## What you have to do
Return every line of the data below that contains the string "profile", matching case exactly.

BEGIN

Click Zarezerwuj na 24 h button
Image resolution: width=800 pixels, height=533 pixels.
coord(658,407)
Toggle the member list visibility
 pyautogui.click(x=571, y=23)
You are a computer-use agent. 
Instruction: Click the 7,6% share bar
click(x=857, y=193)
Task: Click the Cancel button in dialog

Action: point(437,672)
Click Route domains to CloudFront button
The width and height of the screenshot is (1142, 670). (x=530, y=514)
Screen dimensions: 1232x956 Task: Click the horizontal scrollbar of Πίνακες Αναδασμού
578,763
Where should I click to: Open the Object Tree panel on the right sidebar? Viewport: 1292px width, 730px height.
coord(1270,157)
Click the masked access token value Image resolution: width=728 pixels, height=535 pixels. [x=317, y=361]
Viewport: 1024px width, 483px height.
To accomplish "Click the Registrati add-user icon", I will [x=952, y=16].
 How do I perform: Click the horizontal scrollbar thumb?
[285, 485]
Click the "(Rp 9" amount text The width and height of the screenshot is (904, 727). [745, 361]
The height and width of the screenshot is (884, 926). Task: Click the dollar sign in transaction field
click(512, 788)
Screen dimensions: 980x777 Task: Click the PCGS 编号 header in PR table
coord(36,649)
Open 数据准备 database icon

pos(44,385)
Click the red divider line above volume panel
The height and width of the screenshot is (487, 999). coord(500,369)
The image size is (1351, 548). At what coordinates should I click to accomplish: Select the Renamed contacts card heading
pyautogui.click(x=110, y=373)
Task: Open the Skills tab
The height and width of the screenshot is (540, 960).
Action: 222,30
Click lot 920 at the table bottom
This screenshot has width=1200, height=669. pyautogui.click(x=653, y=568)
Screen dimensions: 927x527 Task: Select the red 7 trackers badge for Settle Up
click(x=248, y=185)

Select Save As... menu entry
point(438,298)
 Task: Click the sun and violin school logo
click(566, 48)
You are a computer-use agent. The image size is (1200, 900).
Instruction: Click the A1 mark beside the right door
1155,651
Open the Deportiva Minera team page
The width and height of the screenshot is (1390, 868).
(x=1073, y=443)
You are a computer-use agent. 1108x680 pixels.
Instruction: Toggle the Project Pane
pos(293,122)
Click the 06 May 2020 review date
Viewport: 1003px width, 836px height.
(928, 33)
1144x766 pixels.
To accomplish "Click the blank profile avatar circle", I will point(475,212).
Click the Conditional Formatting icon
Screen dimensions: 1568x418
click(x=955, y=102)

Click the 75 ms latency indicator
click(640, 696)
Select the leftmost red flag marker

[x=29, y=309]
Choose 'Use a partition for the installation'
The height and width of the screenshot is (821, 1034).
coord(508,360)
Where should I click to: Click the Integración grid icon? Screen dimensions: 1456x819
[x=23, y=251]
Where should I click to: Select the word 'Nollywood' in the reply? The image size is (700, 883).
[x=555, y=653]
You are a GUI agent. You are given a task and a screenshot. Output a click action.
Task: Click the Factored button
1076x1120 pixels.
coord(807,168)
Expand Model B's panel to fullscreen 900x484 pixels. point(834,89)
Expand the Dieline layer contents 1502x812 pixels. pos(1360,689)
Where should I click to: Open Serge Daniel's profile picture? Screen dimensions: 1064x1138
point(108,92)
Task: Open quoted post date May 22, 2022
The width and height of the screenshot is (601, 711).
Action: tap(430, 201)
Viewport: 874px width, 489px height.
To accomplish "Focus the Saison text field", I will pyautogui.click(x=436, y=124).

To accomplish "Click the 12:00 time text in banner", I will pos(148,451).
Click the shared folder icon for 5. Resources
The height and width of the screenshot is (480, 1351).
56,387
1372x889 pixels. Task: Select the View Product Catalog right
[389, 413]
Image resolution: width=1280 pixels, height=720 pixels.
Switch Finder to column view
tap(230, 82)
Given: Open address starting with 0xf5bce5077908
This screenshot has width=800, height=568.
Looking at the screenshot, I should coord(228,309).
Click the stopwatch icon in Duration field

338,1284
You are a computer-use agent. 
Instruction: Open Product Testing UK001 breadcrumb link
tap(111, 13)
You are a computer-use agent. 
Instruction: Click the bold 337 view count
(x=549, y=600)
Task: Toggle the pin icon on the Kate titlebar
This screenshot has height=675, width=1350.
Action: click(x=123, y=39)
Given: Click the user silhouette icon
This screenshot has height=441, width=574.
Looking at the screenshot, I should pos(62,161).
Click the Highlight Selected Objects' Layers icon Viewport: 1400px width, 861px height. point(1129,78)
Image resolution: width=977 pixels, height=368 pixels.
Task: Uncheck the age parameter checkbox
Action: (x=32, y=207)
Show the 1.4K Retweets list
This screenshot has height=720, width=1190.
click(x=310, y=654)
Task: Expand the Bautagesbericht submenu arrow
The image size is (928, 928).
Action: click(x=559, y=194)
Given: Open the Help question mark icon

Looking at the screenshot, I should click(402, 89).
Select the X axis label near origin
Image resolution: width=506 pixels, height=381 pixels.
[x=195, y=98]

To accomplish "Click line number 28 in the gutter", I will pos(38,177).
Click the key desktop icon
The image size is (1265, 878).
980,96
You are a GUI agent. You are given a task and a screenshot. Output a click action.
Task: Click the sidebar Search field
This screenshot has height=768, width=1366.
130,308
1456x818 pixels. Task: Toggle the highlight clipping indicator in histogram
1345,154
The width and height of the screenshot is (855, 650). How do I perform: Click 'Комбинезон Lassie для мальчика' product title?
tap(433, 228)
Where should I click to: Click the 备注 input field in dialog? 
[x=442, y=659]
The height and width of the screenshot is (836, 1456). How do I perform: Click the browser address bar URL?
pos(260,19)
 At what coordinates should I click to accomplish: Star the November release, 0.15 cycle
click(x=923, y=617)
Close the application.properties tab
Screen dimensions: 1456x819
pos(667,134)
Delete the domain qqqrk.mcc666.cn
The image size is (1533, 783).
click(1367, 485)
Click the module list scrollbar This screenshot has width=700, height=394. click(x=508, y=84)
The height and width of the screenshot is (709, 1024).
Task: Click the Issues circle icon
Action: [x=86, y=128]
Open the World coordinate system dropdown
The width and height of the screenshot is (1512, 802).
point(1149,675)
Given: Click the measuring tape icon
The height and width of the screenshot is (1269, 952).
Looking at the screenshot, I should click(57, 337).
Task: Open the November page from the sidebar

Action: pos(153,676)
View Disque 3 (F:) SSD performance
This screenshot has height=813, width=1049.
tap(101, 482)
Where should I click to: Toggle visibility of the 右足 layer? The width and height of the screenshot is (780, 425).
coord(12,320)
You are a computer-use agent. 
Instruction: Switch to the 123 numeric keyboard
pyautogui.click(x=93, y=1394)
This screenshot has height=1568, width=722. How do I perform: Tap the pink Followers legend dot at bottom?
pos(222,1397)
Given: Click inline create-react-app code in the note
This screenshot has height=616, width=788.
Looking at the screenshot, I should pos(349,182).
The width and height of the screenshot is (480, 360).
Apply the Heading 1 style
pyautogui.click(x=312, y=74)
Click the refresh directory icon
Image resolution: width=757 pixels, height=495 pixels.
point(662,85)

END

## Task result
To accomplish "Click the blank profile avatar circle", I will point(475,212).
Where should I click to: Open Serge Daniel's profile picture? Screen dimensions: 1064x1138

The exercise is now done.